Before the current version of the data importer, there were two previous versions which worked in different ways.

v2¶

Version 2, held in a private repository, is very similar to the current version but with a few key differences.

Records are read from the exports and entered in their entirety into MongoDB. This is where they are versioned.

After all the records are updated in MongoDB, a linking step runs where we follow the relationship links between tables and add some additional version metadata to make indexing faster.

Then there is then an indexing step which retrieves the records from MongoDB, transform them into their presentation on the Portal, and adds them to ElasticSearch.

This whole process worked ok, but has a few downsides which are explained next and inform why there is now a version 3 of this importer.

The EMu Data in MongoDB is Non-Standard¶

For all non-EMu data in MongoDB, the index step simply takes the data out of MongoDB and pushes it up to Elasticsearch. No transformations are required, it's already in the right form.

For the EMu data, there are transformations required between MongoDB and Elasticsearch. This means that the EMu data has to be handled specially which is a bit weird. If MongoDB is the base source for all the record data in the Data Portal, then why is there non-base record data in there? It's not right and makes things confusing.

There's So Much Data¶

Keeping the full data and diffs of every record in the EMu export is a really large amount of data to store. This causes performance issues that will only get worse over time.
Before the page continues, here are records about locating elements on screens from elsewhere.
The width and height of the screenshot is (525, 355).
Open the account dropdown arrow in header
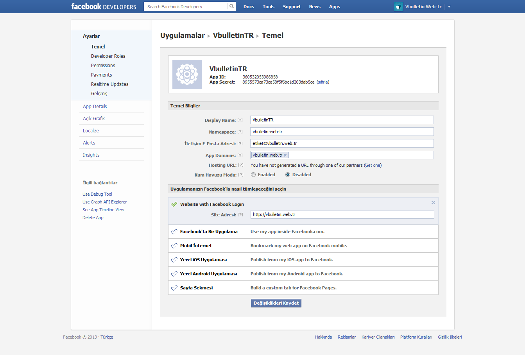tap(449, 7)

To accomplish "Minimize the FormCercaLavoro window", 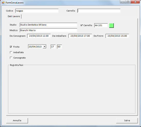I will (x=123, y=2).
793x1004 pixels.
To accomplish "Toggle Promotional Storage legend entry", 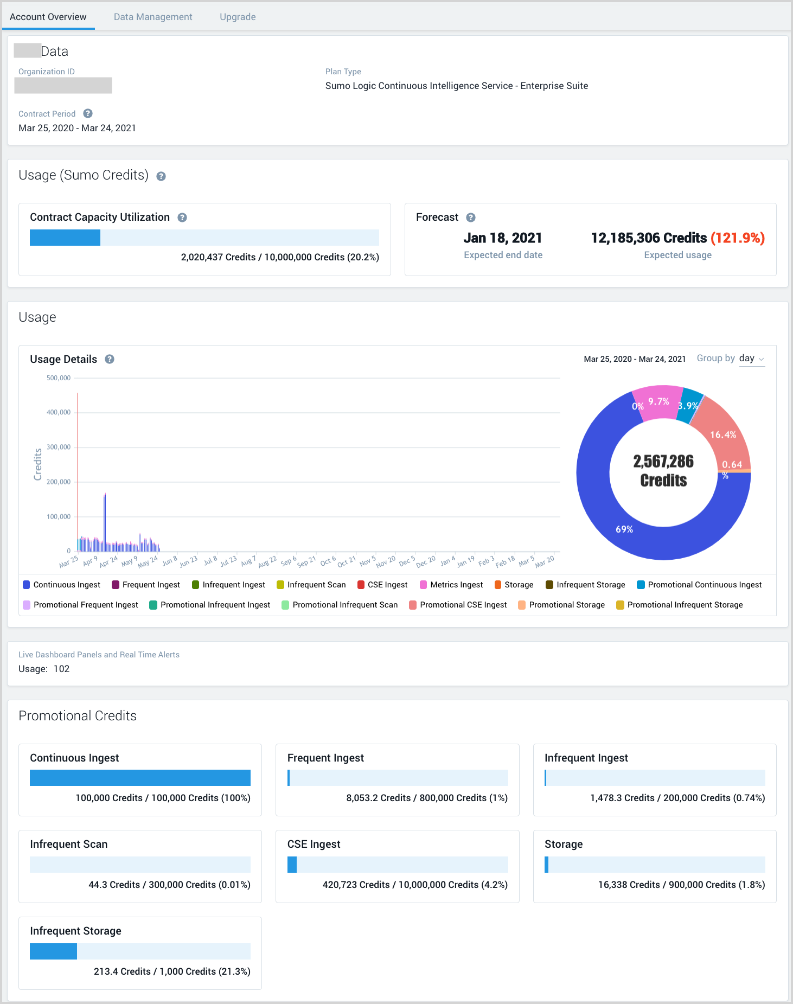I will 561,605.
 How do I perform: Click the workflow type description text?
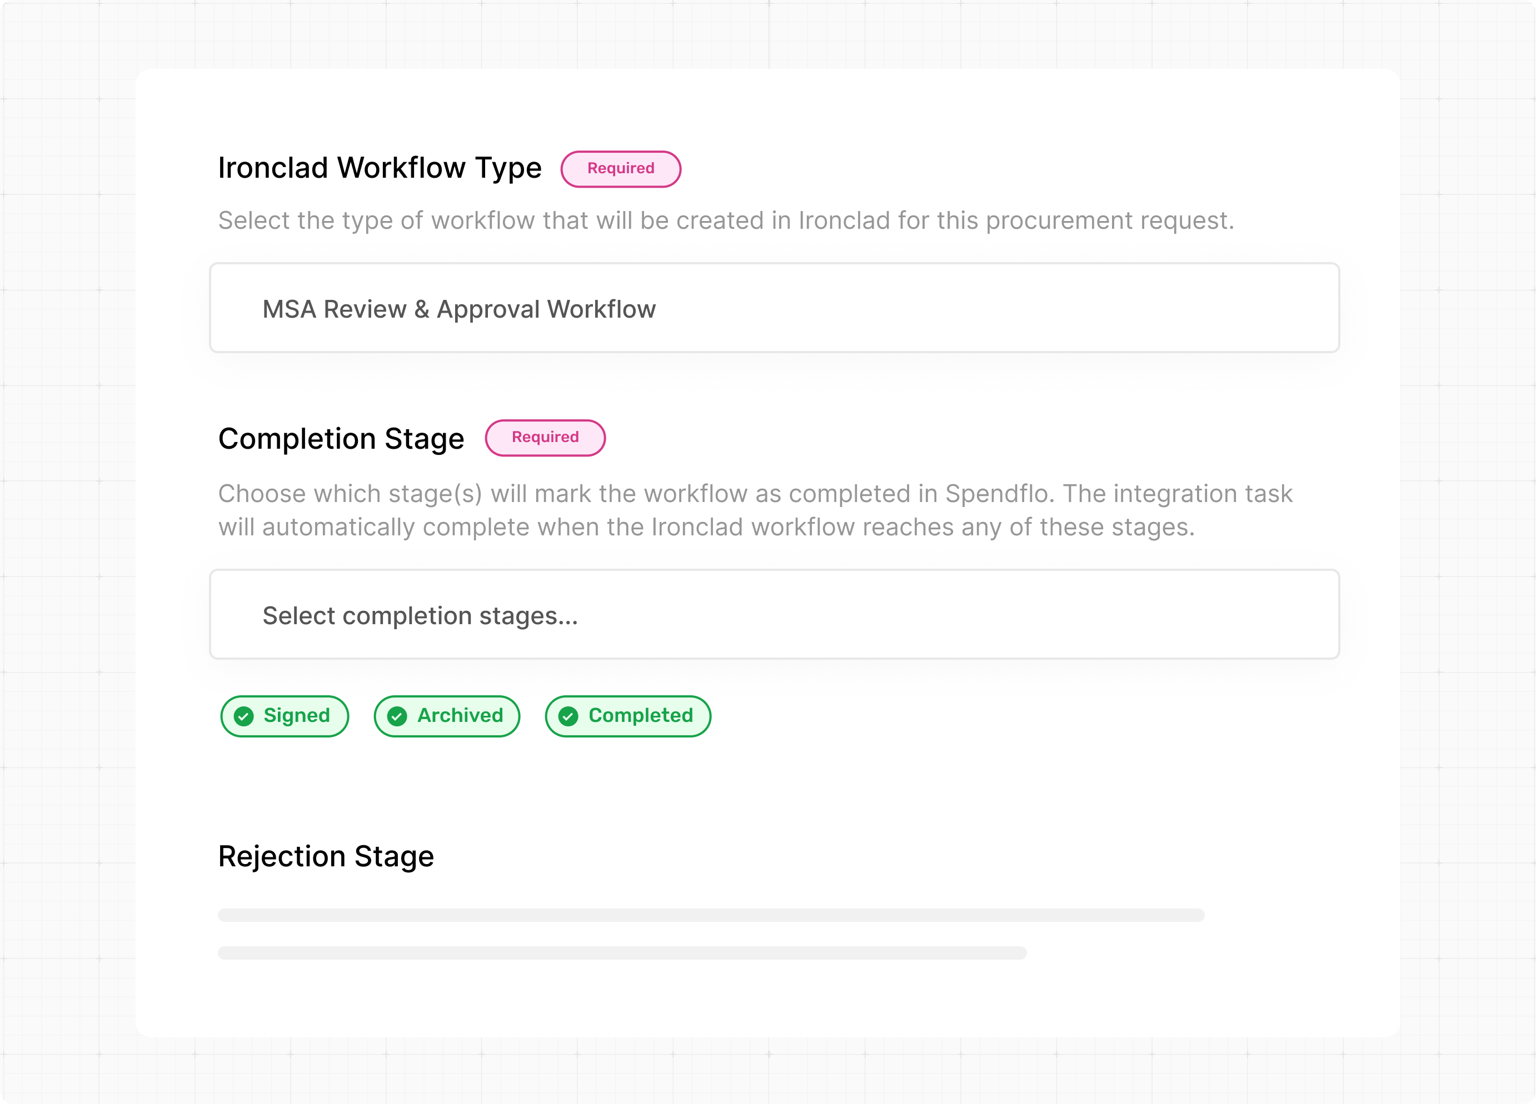pos(725,221)
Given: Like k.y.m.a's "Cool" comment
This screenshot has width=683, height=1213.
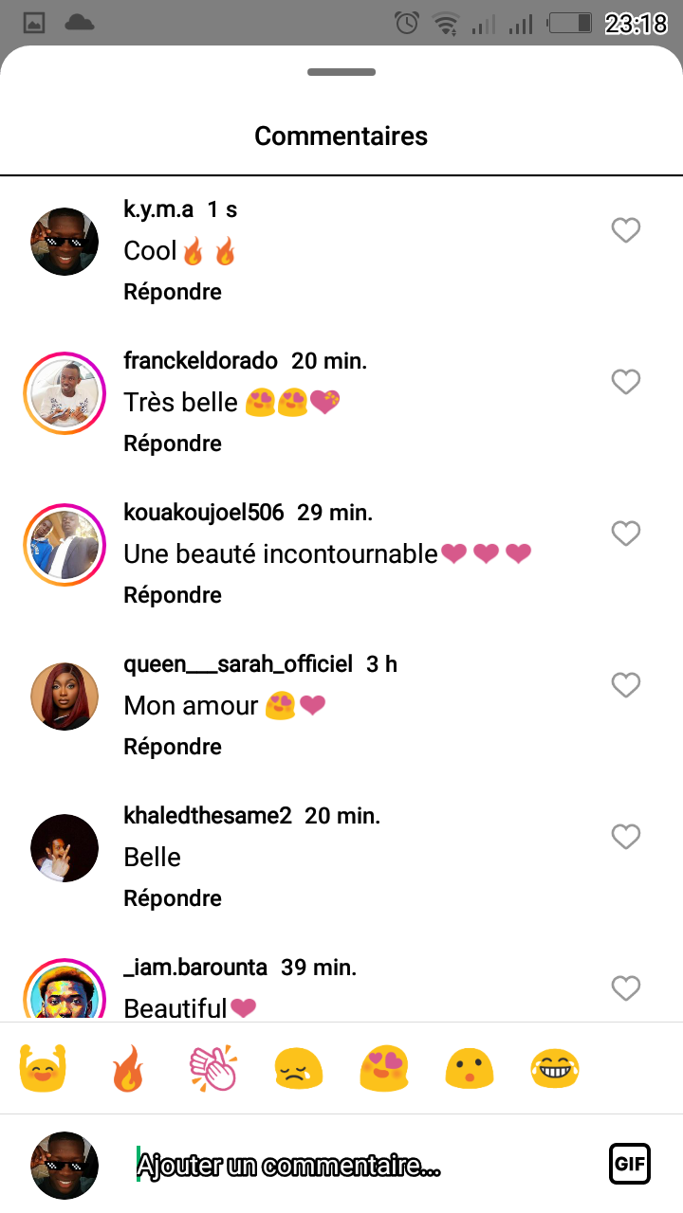Looking at the screenshot, I should coord(625,230).
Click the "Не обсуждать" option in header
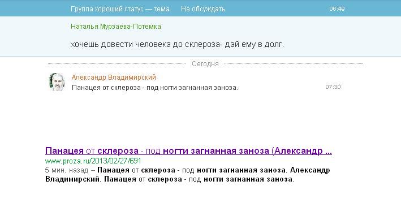The height and width of the screenshot is (211, 401). click(203, 9)
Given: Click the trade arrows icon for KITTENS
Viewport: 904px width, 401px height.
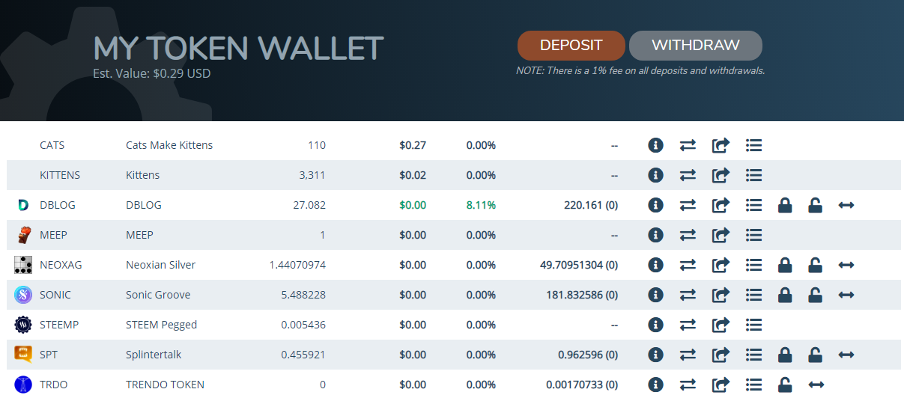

The Code is Hard to Manage¶

A goal of the current data importer code is the complete recreation of the whole version history of the records on the Data Portal that come from the EMu exports at any time.

This means the presentation (i.e. the transformation from the full EMu record to the record seen on the Portal) of the records must stay constant at the time the version was published which makes writing and maintaining the code to do this harder. Bugs have to stay unless critical, for example, if there's a bug where a field was mistyped and the data was published like that on the Portal, it has to stay in the code even if we fix it in a newer version. Changes to the presentation of the data have to be given a start and end version which then must be released on a planned schedule, not just as and when.

Basically, it's a pain in the arse and I'm not sure why I convinced myself that this was necessary when I originally implemented the new versioned backend. There are benefits but the downsides are massive.

v1¶

The first version of the importer is contained in the history of this repository. It used PostgreSQL and Solr to store the data, along with a hack to CKAN's datastore extension to make use of Solr for searches on the specimen/index lot/artefact resources.

This process was simple but pretty slow, and the transformation from PostgreSQL to Solr was accomplished using an SQL select statement. Again, this was simple and very manageable, but limited in terms of functionality.